Acetylcholine metabolism in the central nervous system

Abstract

Addition of K+ (0.027[image]) to a medium containing eserine and in which brain slices are respiring brings about a large increase in the rate of formation of acetylcholine. The value may reach 40-50 [gamma] per g. wet weight of tissue. High concs. of K+ inhibit acetylcholine synthesis by brain. The accelerating effect of K+ does not take place in a substrate-free medium and is confined only to the free acetylcholine. The amount of "combined" acetylcholine is either unchanged or diminished. The accelerating action of K+ is neutralized by Ca++ or Mg.++ Rb+ and Cs+ behave similarly to K+. Addition of K+ to minced brain tissue does not stimulate acetylcholine synthesis as markedly as with brain slices.
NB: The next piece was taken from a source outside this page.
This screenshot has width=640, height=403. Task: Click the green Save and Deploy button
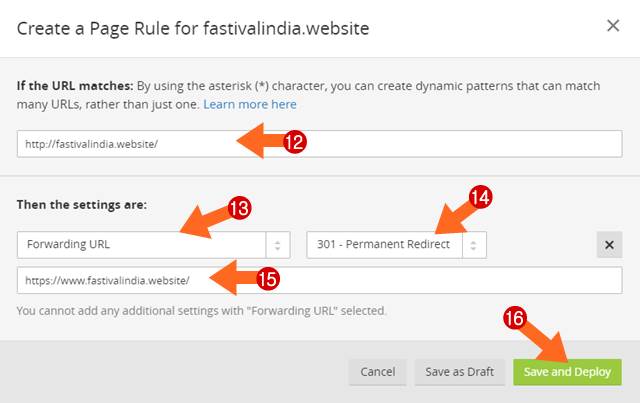(567, 372)
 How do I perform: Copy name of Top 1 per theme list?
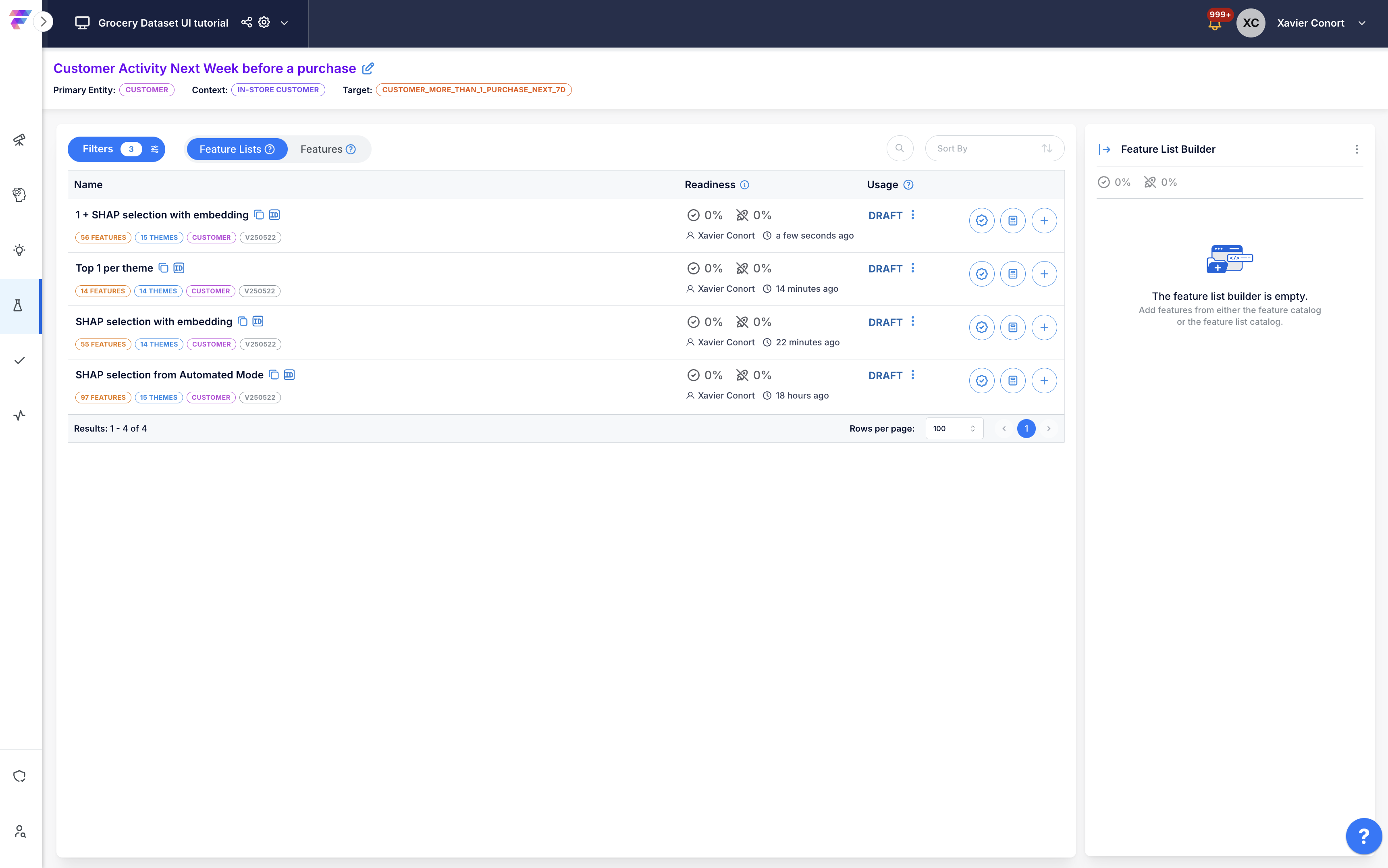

Addition of K+ to either minced or intact brain under conditions where no synthesis is occurring diminishes the amt. of combined acetylcholine and correspondingly increases the free acetylcholine. This takes place anaerobically as well as aerobically. The effect of K+ is to increase the permeability of the nerve cell so that acetylcholine diffuses through the cell membrane faster than in the absence of K+. An equilibrium exists in the nerve cell between free and "combined" acetylcholine. Addition of acetylcholine depresses synthesis of acetylcholine by brain tissue, this only being clearly seen in presence of K+. NH4+ acts similarly to K+ but has a greater secondary inhibitory action on acetylcholine synthesis.